[Screenshot and document pointing data]
■ ■ ■ ■ ■ ■ ■
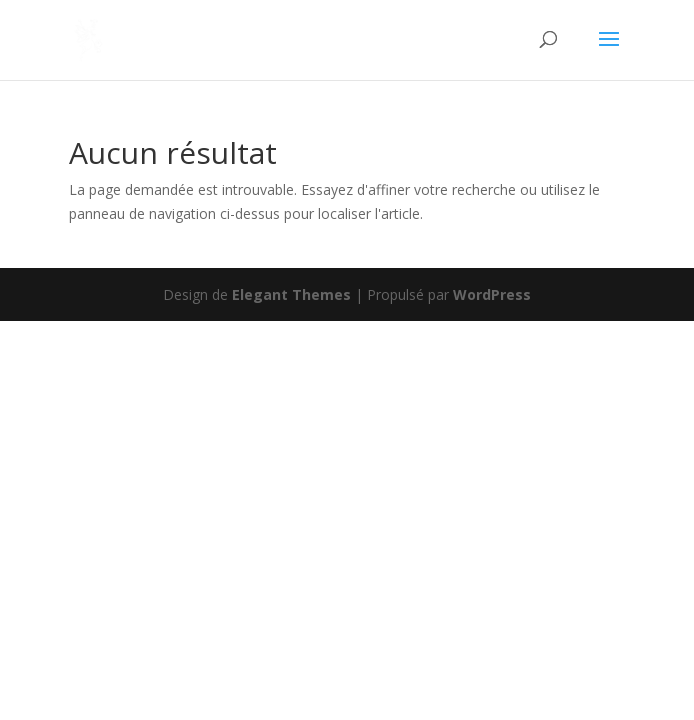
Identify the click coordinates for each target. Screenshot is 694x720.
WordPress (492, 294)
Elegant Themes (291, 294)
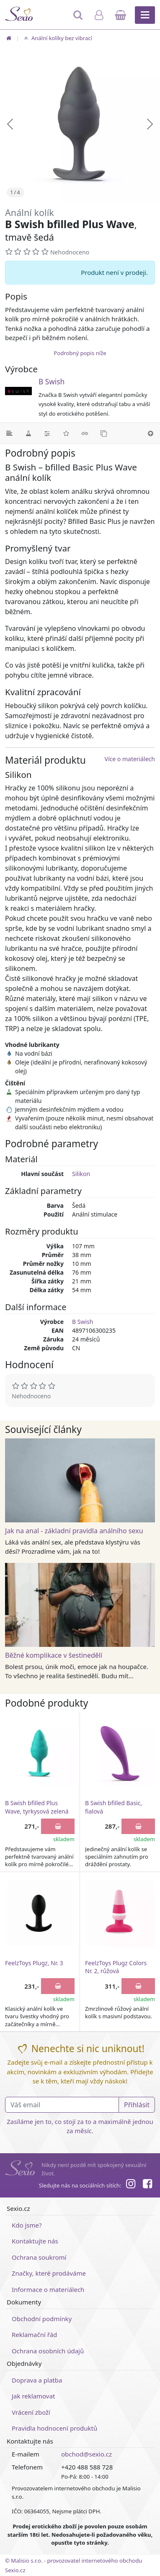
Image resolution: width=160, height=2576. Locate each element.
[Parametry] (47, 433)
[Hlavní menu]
■ ■ ■ ■ ■ ■ ■
STATED TASK: Count the lines in the data above that contain the string "each", with case taken into account, and give only the number.

TASK ANSWER: 2